§ INFORMATION:
_ _ _ _

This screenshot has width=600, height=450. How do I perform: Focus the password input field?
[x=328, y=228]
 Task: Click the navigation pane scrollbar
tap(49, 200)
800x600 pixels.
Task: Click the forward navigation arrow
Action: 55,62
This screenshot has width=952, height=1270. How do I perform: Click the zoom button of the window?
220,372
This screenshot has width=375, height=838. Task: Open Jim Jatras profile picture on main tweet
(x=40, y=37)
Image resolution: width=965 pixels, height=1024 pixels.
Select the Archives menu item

_ _ _ _

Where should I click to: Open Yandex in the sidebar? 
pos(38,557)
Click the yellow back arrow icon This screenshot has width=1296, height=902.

_ _ _ _

§ WHAT IS REQUIRED: In the data above, find the line with "This screenshot has width=600, height=450." and the line with "Select the Archives menu item". Retype both, plus every line between them, exactly.

§ TASK OUTPUT:
This screenshot has width=600, height=450. How do I perform: Focus the password input field?
[x=328, y=228]
 Task: Click the navigation pane scrollbar
tap(49, 200)
800x600 pixels.
Task: Click the forward navigation arrow
Action: 55,62
This screenshot has width=952, height=1270. How do I perform: Click the zoom button of the window?
220,372
This screenshot has width=375, height=838. Task: Open Jim Jatras profile picture on main tweet
(x=40, y=37)
Image resolution: width=965 pixels, height=1024 pixels.
Select the Archives menu item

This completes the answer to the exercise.